Por Adson Dutra, Colaboração para Ambiental Mercantil, em São Paulo

Imagem: Viajante – Free-Photos | Tendências e previsões que o setor irá direcionar nos próximos anos

No mundo corrido, frenético e caótico em que vivemos, viajar é uma das alternativas de poder vivenciar aventuras marcantes. Depois de usarmos toda a força e energia no trabalho, temos o turismo como uma atividade recreativa substancial de válvula de espace para aproveitarmos a vida. Mas em 2020, fomos pegos por uma pandemia mundial. Uma doença altamente contagiosa que se propaga pelo ar, que modificou os rumos de diversos setores nos círculos coletivos sociais.

O Turismo é um desses setores mais afetados pelo isolamento social. A Organização Mundial do Turismo (OMT), emitiu um chamado para que as autoridades internacionais incluam o turismo como prioridade em suas medidas de recuperação econômica pós-pandemia.

De acordo com o turismólogo Vinicius de Moraes, o setor turístico movimenta cerca de 3,3% do PIB mundial. E que com a ausência do turismo físico, todas as ramificações dentro da categoria terão problemas para se desenvolver novamente.

“Em larga escala as atividades irão retornar normalmente, em curta escala, o setor precisa de meios mais seguros e principalmente responsáveis para lidar com um evento de pandemia, seja no conhecimento, no cruzamento de fronteiras e nas orientações da organização mundial da saúde (OMS),” comenta o especialista acerca da nova realidade.

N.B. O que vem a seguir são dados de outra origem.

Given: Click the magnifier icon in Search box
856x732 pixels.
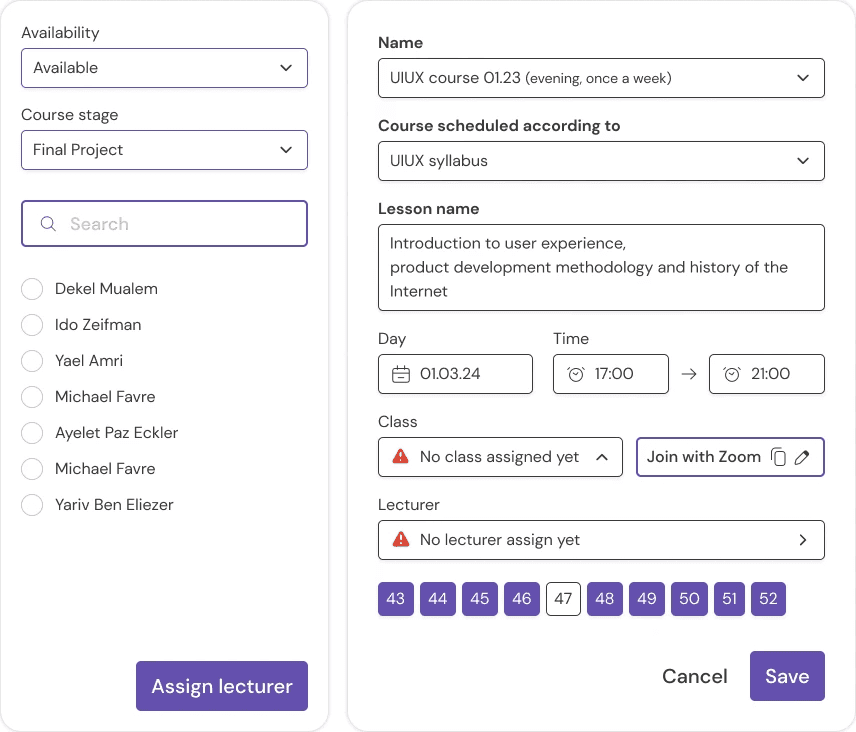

Em uma pesquisa levantada pela Booking em 2020, foi averiguado que os viajantes buscarão por mais segurança, mais opções sustentáveis e destinos mais próximos de casa no turismo pós pandemia.

Em termos nacionais, uma categoria de turismo vem sendo discutida como alternativa de recuperação econômica. Eficaz para os viajantes que procuram as opções sustentáveis, chama-se o turismo de natureza. Este segmento apresenta-se com uma solução, uma vez que o Brasil é abundante em natureza.

Moraes salienta que o turismo doméstico é uma tendência do momento, atrelado ao turismo ecológico, que nos mantém mais próximos da natureza e não dos meios urbanos, sendo um dos fatores centrais dessa nova adaptação em meio ao problema global do não contato com grande número de pessoas.

“Tudo indica que a coronavírus não será exterminada por completo e as vacinas ainda apresentam serem imperfeitas contra o combate. Estar vacinado, manter a higiene, e usar a mascará deverá estar implantado na consciência de todos os indivíduos que desejam se aventurar mundo a fora,” explica.

Para o turismólogo é esperado que em larga escala as atividades retornem normalmente. Já em curta escala, o setor precisa de meios mais seguros e principalmente responsáveis para lidar com um evento de pandemia.

“O setor turístico corre um risco de impacto irreversível, mas jamais irá tornar extinto. Se todos fizerem a sua parte, é possível termos um turismo sustentável, consciente e responsável que abra as portas para o turismo em massa,” descreve.

“As pessoas precisam da terra, mas a terra não precisa das pessoas. Por isso que ainda exige cuidado com a prática,” finaliza.